Klepierre Looks to Buy Out Mall Partners in Expansion Drive
Klepierre SA (LI) plans to spend as much as 500 million euros ($686 million) a year on expansion and the shopping-mall landlord is considering using some of the money to get a bigger piece of what it already has.
The Paris-based company, whose largest shareholder is Simon Property Group Inc., may buy out some partners in jointly owned shopping centers as it focuses on the highest quality properties in regions with growing populations, Chief Executive Officer Laurent Morel said in an interview at his office in the French capital.
“There’s an opportunity for us to buy minority stakes from partners,” said Morel, 51. He cited the acquisition last year of a 50 percent stake in a mall in Montpellier, France, from Icade SA that gave Klepierre full ownership.
Investors acquired 14.6 billion euros of European stores and shopping malls in the fourth quarter, the most in six years, broker Cushman & Wakefield Inc. said in an April 1 report. Buyers are more positive on retail properties in southern European countries including Italy, where Klepierre operates 28 malls, as the economies there began to improve, the broker said.
Klepierre, Europe’s second-biggest publicly traded mall operator, may buy properties or stakes in malls from investors that lack shopping-center management experience, Morel said. That would give the real estate investment trust scope to increase returns by improving the rental income.
The company last month raised 1.5 billion euros by selling 126 shopping centers to a group led by French retailer Carrefour SA. (CA) The transaction means Klepierre will grow its funds from operations, a measure of cash flow for REITs, from next year through sales growth by its tenants, new projects and upgrading its malls, Morel said.
“We sow the seeds of future growth by constantly making sure we have the best retailers in their best formats in all of our leading shopping centers,” he said in the May 6 interview. “This is the way to provide growth to our revenues in the long run.”
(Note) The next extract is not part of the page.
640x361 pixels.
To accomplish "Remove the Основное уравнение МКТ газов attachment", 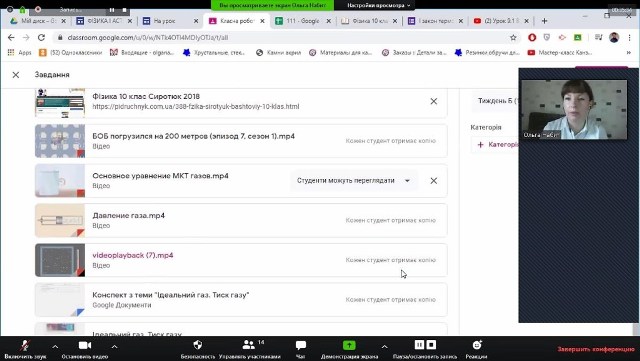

Mall landlords in Europe can no longer rely on location alone for success, Morel said, and investors have to improve the way they market their malls and have strong relationships with retailers to keep customers coming back. “That’s why we say we are a natural buyer of some assets or a natural partner to some potential asset owners,” he said.
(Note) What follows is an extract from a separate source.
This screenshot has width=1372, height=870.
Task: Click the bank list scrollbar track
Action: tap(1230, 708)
Simon Property Group (SPG), which bought a 28.7 percent stake Klepierre in 2012, “has been a champion of that in the U.S., so we import a lot of their technology when it comes to the marketing and improvement of the malls,” Morel said. “We just paste and copy some of the things they have gone through.”
Buying out co-owners of malls is “the best risk-return proposition in the current market,” said Peter Papadakos, a real estate analyst at Green Street Advisors Inc. “They probably won’t make an enormous amount of money doing this, but they’ll have more control of those assets where they feel they can add value. I feel pretty good about that kind of strategy.”
Klepierre plans to sell about 300 million euros of shopping malls a year and replace them with better-located assets, Morel said. The company’s focus is Paris, southern France, northern Italy and Scandinavia.
Retailers have not fully appreciated the “hugely rich” countries in Scandinavia and Klepierre is weighing building malls there to try to attract them into the market, he said. Klepierre owns more than 56 percent of Steen & Stroem, the largest mall operator in the region.
“We convinced Sephora for example to come to Scandinavia because we could give them not just one store, but 25 in the best locations,” he said. The Sephora cosmetics chain is a unit of Paris-based LVMH Moet Hennessy Louis Vuitton SA.
Restaurants will probably become more important to Klepierre’s malls, where they currently occupy an average of 10 percent of the space, Morel said. Restaurants lease more than 25 percent of the space in St. Lazare, a two-year-old center with 80 stores in the center of Paris. The Burger King at the mall became the second-busiest in the world after opening in December, Klepierre said.
Restaurants typically pay a minimum guaranteed rent and a percentage of their sales to Klepierre.
“This is the best way to organize the relationship,” Morel said. “It works both ways.”